Once the line containing "This screenshot has height=844, width=999." appears, output it and each remaining line of the records below exactly, with no pictures and nothing more.

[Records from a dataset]
──────

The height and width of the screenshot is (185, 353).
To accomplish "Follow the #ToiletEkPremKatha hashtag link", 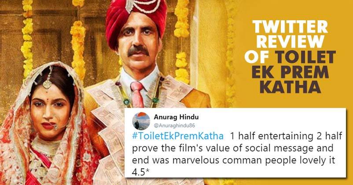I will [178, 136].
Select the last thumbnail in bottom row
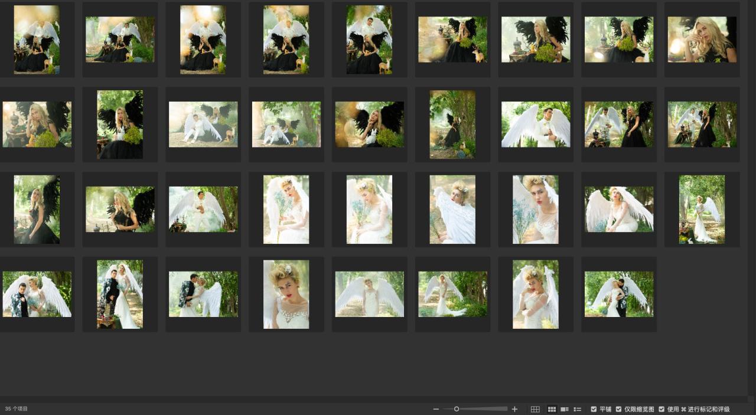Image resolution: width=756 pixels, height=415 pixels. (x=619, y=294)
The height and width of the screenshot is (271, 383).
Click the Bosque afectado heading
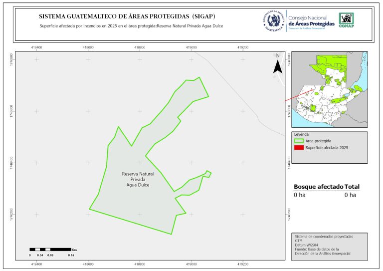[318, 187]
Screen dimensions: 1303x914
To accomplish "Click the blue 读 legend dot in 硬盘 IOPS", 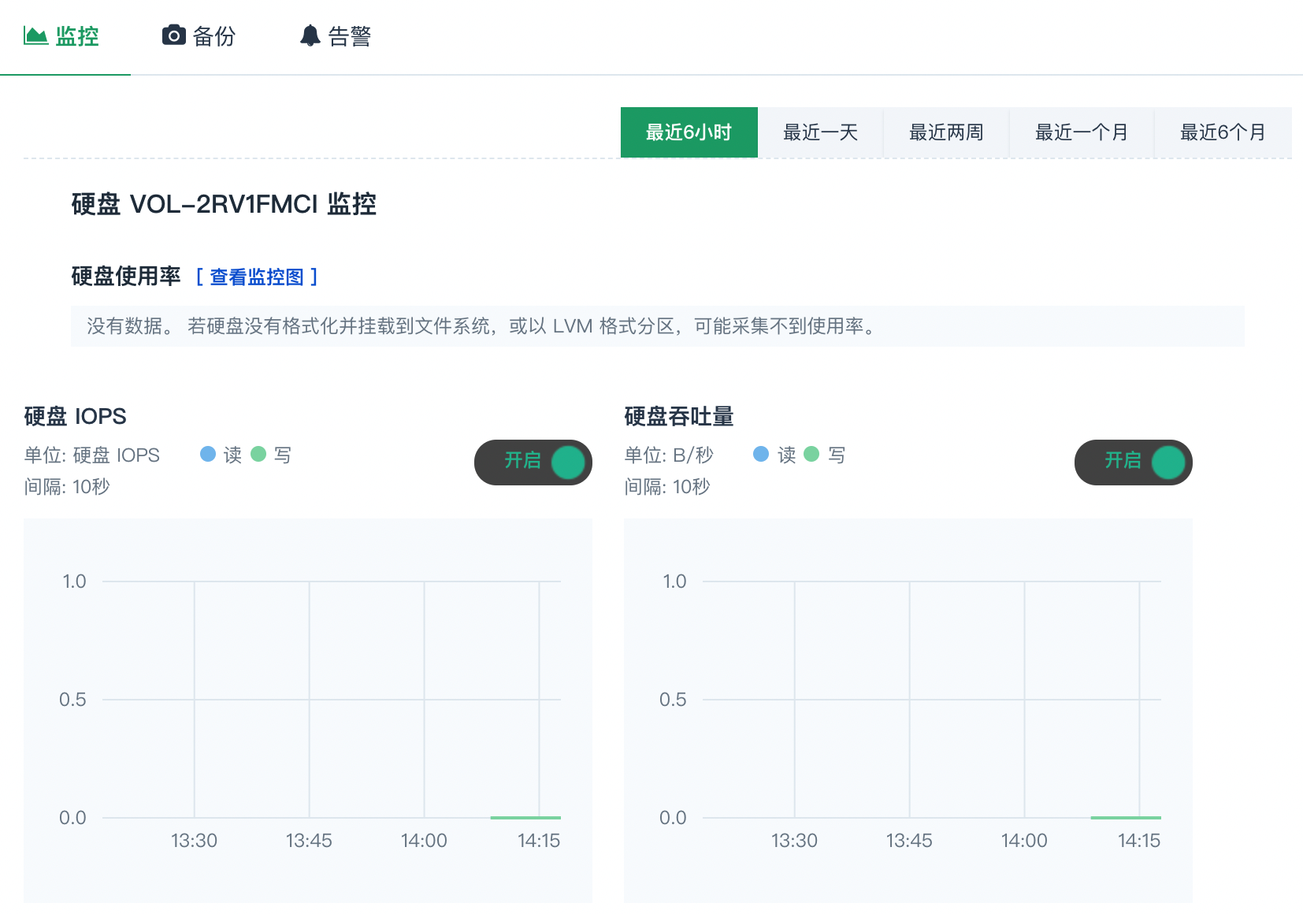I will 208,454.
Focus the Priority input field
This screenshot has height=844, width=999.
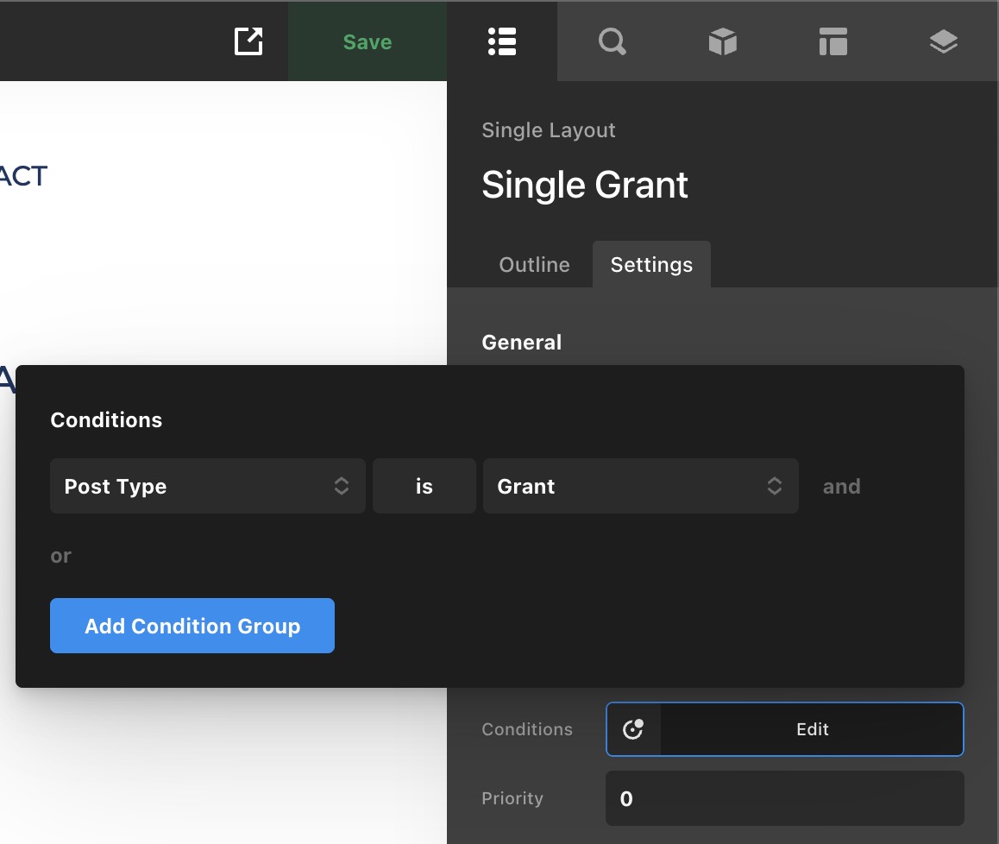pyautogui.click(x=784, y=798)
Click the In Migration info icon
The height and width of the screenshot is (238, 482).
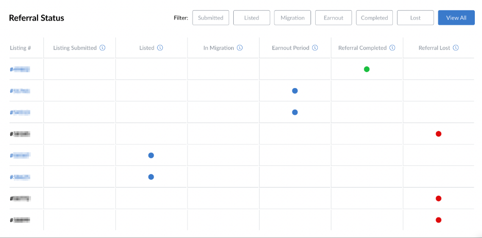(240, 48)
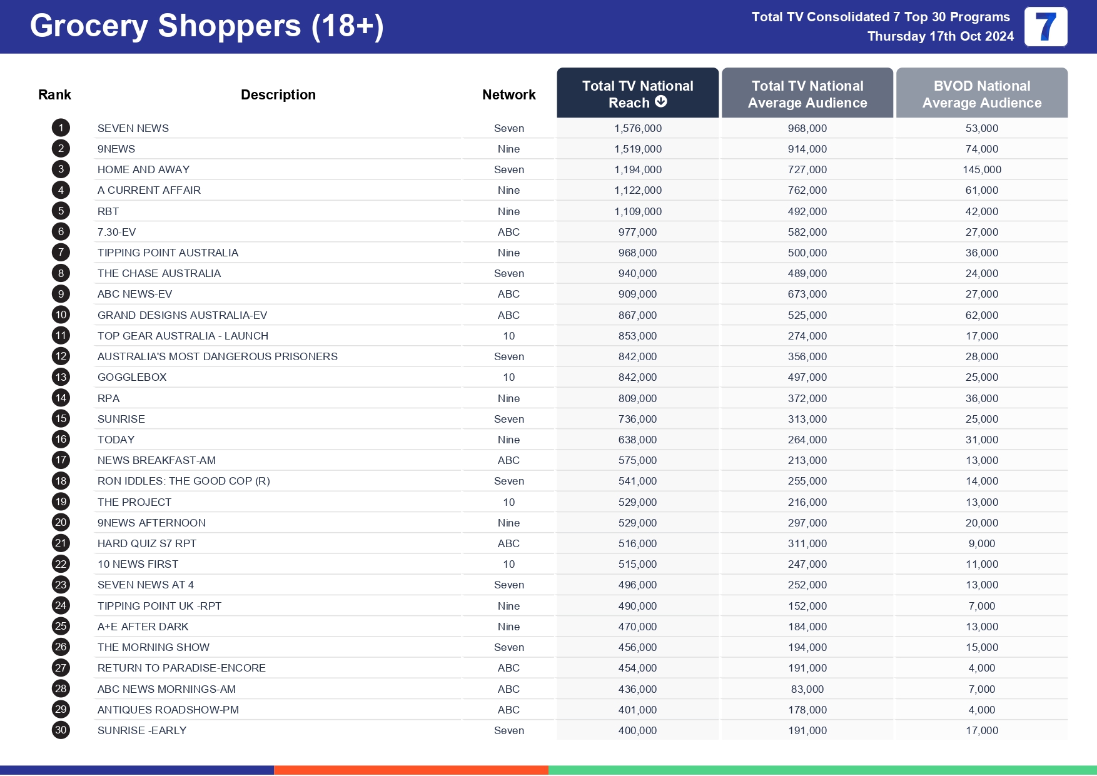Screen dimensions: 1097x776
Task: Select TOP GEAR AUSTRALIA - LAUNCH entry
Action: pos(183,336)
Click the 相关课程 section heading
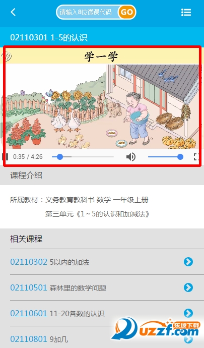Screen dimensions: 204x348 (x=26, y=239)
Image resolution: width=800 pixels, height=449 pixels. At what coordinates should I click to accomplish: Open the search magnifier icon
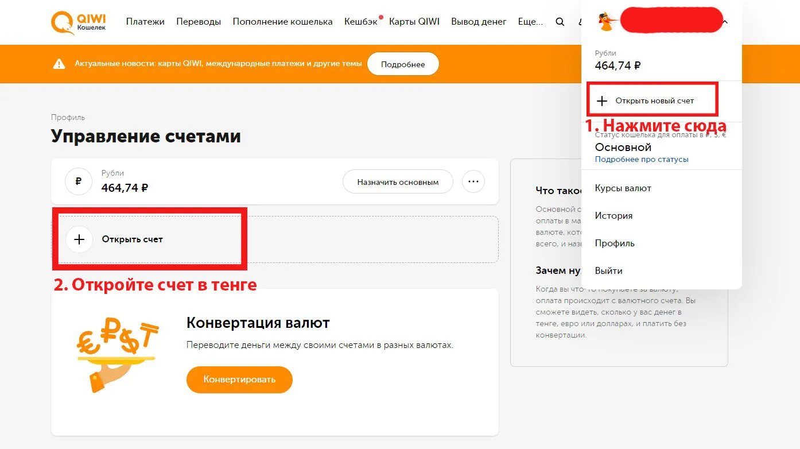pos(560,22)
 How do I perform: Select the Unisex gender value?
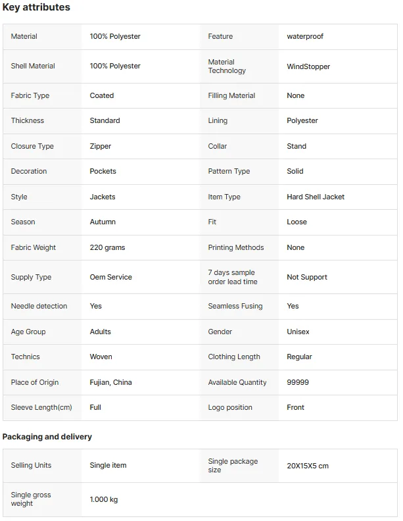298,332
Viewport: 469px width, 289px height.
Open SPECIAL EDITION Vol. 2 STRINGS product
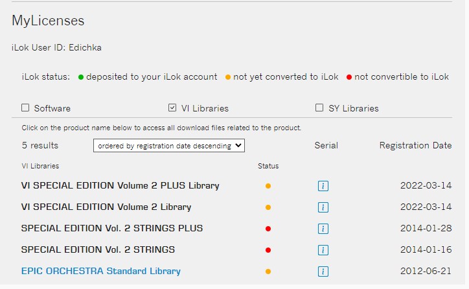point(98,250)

──────

TASK ANSWER:
This screenshot has height=844, width=999.
pyautogui.click(x=784, y=798)
Click the In Migration info icon
The height and width of the screenshot is (238, 482).
(240, 48)
Screen dimensions: 1097x776
Task: Select TOP GEAR AUSTRALIA - LAUNCH entry
Action: pos(183,336)
Click the 相关课程 section heading
Screen dimensions: 204x348 (x=26, y=239)
Image resolution: width=800 pixels, height=449 pixels. At what coordinates should I click to accomplish: Open the search magnifier icon
pos(560,22)
 How do I perform: Select the Unisex gender value?
298,332
Viewport: 469px width, 289px height.
Open SPECIAL EDITION Vol. 2 STRINGS product
point(98,250)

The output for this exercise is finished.